L’impatto dell’incertezza sull’Europa
E rimanendo a livello europeo, ha detto Passarello: “Sarà interessante capire Scholz (il cancelliere tedesco, ndr) come orienterà le sue azioni d’ora in avanti. Sappiamo che è in difficoltà sotto certi punti di vista anche in maniera peggiore rispetto a Macron, però la Germania è una cultura politica e istituzionale differente e quindi lui ha una strada davanti a sé e ha un partito popolare in casa molto forte e forte anche a livello europeo ed è chiaro che lui continuerà ad appoggiarsi a Macron e a cercare di tenere in piedi un asse franco-tedesco. Non ha tante alternative in questo momento”.
“L’unico altro interlocutore forte su cui potrebbe contare sarebbe la Spagna che però non la spina dorsale politica ed economica, né una rete forte a livello europeo e quindi diciamo che per Scholz è una necessità. Che poi questo possa essere funzionale a portare avanti determinate scelte è più complesso”, ha continuato l’esperto.

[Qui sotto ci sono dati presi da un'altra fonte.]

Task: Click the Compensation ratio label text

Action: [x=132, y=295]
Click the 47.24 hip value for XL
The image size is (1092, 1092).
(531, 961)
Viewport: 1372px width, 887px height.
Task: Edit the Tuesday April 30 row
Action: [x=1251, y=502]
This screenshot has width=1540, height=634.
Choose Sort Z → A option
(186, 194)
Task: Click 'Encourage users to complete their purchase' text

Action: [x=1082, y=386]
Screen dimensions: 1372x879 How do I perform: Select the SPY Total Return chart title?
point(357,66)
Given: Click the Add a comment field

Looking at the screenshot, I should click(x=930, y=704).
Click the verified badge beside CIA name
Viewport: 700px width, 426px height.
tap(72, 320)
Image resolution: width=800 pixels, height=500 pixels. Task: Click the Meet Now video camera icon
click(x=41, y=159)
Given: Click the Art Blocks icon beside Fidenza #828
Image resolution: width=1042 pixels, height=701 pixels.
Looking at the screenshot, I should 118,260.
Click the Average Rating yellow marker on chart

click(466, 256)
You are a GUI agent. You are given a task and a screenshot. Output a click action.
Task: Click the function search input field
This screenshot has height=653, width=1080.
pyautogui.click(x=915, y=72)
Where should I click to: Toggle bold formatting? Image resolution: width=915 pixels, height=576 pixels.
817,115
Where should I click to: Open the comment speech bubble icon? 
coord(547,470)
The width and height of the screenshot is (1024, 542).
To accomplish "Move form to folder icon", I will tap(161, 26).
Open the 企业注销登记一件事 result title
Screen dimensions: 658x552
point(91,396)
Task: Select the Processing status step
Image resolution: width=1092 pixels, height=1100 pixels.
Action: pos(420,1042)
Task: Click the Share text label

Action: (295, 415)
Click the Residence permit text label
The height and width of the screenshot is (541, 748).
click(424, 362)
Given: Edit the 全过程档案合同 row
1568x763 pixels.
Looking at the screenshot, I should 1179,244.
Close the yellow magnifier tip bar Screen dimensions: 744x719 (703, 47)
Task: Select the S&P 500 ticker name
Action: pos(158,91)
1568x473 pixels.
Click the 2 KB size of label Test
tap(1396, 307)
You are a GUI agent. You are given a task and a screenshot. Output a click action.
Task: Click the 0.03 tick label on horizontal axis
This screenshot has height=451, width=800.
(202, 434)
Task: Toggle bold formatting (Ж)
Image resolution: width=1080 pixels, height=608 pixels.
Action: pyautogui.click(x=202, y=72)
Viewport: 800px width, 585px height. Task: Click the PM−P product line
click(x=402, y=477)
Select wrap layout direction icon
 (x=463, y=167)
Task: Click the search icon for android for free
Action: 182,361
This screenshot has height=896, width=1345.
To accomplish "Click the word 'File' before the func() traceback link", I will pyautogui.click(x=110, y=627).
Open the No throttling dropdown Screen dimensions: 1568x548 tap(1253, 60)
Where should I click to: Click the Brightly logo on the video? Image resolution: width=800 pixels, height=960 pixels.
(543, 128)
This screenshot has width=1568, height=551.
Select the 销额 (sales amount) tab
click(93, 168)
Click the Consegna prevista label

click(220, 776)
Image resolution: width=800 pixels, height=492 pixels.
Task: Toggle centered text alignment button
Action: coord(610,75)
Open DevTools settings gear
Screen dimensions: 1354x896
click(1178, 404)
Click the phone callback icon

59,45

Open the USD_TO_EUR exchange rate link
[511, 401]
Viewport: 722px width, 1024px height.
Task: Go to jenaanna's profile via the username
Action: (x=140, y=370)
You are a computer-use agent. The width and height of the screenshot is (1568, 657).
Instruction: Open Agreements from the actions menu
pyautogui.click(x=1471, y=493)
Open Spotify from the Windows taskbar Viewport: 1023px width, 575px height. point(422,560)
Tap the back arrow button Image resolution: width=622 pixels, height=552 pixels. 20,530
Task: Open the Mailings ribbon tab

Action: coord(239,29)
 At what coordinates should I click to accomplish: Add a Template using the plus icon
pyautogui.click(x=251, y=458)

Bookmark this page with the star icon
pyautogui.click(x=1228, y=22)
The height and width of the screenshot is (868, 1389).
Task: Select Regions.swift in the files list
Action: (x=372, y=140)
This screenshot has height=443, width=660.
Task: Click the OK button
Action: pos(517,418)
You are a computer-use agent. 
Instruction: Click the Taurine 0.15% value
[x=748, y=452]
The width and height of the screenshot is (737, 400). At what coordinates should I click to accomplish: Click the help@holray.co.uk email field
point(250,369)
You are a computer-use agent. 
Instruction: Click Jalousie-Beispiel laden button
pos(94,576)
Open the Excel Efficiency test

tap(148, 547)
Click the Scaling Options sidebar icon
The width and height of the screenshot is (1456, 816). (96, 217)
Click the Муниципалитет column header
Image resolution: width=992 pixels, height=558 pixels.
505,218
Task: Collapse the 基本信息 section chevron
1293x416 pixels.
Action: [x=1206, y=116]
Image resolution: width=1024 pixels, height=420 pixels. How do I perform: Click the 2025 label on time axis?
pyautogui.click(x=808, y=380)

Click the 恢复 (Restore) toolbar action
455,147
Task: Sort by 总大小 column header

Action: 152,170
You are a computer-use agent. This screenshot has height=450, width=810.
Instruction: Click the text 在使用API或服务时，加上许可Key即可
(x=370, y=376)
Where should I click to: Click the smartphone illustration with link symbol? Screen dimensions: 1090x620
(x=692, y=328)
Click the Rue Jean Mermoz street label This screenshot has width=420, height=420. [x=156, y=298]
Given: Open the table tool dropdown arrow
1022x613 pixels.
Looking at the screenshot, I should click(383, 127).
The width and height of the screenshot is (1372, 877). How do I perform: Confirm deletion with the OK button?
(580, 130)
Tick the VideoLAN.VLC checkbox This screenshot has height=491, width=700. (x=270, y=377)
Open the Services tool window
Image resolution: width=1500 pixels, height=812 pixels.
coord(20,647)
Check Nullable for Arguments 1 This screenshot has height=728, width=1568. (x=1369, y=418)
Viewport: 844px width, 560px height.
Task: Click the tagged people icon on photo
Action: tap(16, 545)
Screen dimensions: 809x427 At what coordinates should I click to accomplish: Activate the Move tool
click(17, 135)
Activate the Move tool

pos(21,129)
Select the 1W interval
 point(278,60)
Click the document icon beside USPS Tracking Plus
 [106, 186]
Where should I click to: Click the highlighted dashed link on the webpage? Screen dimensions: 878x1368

“Oggi Orban ha lanciato un nuovo eurogruppo: la destra europea è molto spacchettata perché oltre a questo si parla di un gruppo che può avere come perno AfD. Oggi Le Pen giustamente dal suo punto di vista rivendica un successo ma l’iniziativa di Orban in realtà pone Identità e Democrazia a un bivio: è una famiglia europea che vuole continuare per la sua strada o Le Pen e Salvini sono destinati a due destini diversi, magari Salvini con Orban e Le Pen con Meloni? Perché da questo può dipendere tanto di quello che può riguardare il futuro della Francia con una coabitazione o anche in una prospettiva di elezione presidenziale”.
Certo bisogna capire, come ha specificato Rutelli, “se poi Giorgia Meloni vuole mettersi Marine Le Pen dentro ECR perché oggi quello della premier è il primo partito dentro ECR, mentre se arriva Le Pen con i suoi deputati diventa lei la nuova capa”.
E c’è anche un’altra fondamentale variabile che incombe su tutta la situazione: il voto per confermare Ursula von der Leyen alla guida della Commissione europea: per Le Pen la tedesca è la grande responsabile di tutto quello che è andato male in Europa negli ultimi cinque anni. Quindi c’è una grossa divisione fra lei e Meloni, cioè sul fatto che VDL sia o meno il nome giusto. Al momento di esprimersi per le nomine dei top jobs Meloni si è astenuta su VDL, ma l’Europarlamento dovrà poi votare e se Meloni e il suo gruppo, anche se solo la parte italiana, si esprimeranno a favore, “da questo poi si capirà cosa succederà dopo”, ha rimarcato Rutelli.
Passarello d’altra parte ha concluso con pragmaticità: ”Sappiamo che la politica cambia i posizionamenti”.